Study on supersonic jet control with spoiler using Lagrangian coherent structures and dilatation gradient

Abstract

Spoilers are widely used in rocket propulsion and turbine propulsion due to their maneuverability and ease of control. Since the traditional Euler frame can only describe the instantaneous state of flow fields, an improved method combined with Lagrangian coherent structures and dilatation gradient is introduced to analyze the change in flow field containing shock waves and the process of mass transport. First, the effects of spoiler inserted into the jet core of a thrust vector control system were studied. Subsequently, in order to reduce thrust loss and improve efficiency, the spoiler profile is optimized according to shock wave structures identified by finite-time Lyapunov exponent (FTLE) to dilatation fields. It is found that the vortex intensity near the nozzle wall gradually decreases with increase in the spoiler angle, and the intensity as well as the angle of oblique shock wave behind the spoiler gradually increases.

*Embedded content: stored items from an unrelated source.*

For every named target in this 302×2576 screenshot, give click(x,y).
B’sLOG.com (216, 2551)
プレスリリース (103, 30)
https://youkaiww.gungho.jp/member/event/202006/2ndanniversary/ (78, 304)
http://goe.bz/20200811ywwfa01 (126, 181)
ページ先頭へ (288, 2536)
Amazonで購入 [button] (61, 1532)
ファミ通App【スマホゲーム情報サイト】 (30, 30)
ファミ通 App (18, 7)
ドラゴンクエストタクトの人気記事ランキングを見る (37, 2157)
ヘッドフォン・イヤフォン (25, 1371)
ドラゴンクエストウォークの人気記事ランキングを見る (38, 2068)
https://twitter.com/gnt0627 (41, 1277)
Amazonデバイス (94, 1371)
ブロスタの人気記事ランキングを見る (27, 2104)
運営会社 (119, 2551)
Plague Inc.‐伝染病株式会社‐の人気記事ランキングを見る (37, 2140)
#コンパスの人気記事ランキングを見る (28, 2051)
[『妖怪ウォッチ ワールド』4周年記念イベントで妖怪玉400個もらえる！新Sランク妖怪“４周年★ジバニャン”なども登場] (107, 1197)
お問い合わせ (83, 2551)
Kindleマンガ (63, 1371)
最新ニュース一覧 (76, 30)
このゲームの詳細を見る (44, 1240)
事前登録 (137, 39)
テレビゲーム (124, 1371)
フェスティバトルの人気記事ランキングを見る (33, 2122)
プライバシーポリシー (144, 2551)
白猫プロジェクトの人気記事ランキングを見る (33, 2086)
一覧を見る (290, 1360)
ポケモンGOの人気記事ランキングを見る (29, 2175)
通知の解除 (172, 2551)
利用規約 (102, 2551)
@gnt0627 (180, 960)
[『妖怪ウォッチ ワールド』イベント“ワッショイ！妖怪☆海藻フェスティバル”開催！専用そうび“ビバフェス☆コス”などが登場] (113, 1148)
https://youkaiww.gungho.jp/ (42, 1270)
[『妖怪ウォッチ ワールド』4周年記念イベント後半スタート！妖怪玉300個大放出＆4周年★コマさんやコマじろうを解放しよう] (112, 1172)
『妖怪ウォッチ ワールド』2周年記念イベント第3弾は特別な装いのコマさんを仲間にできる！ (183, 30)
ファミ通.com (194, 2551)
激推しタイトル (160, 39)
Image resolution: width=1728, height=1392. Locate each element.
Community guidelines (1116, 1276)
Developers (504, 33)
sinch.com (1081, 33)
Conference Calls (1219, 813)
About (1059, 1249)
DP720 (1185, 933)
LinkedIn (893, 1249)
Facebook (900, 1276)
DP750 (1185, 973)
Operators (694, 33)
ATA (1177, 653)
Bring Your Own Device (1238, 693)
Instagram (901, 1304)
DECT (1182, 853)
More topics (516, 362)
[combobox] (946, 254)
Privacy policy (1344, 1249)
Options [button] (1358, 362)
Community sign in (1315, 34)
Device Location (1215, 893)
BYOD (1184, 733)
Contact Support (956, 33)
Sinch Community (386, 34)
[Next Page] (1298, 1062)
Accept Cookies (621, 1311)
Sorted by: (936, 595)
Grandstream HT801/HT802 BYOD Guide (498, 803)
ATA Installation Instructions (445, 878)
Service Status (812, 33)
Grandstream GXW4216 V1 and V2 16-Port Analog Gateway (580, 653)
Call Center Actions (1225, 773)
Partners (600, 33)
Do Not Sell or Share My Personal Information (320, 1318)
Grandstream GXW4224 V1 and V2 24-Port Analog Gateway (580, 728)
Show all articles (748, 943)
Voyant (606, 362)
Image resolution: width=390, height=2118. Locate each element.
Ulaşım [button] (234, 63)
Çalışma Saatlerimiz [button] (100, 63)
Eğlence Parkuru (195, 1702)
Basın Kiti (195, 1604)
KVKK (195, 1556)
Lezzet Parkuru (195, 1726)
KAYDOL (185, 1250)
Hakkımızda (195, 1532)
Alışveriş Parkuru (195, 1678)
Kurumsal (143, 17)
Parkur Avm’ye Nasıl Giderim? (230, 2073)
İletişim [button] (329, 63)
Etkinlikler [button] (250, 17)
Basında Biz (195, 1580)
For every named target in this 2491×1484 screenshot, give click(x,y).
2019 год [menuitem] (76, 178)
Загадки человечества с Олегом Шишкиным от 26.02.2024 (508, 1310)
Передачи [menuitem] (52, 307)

Importantly, the thrust loss increases with the increment of angle, while the lateral force increases first but decreases subsequently. Moreover, according to the results using FTLE and dilatation gradient with different spoiler parameters, it is shown that the flow separation of the spoiler wall and the leakage flow of the spoiler gap are the key factors affecting spoiler performance. Consequently, the spoiler profile is optimized to reduce leakage flow and delay flow separation. Optimized spoilers can generate nearly the same lateral force, with only a maximum reduction of 5.89%, while reducing thrust loss up to 30%. In summary, the results obtained could be used to design one spoiler with higher aerodynamic performance.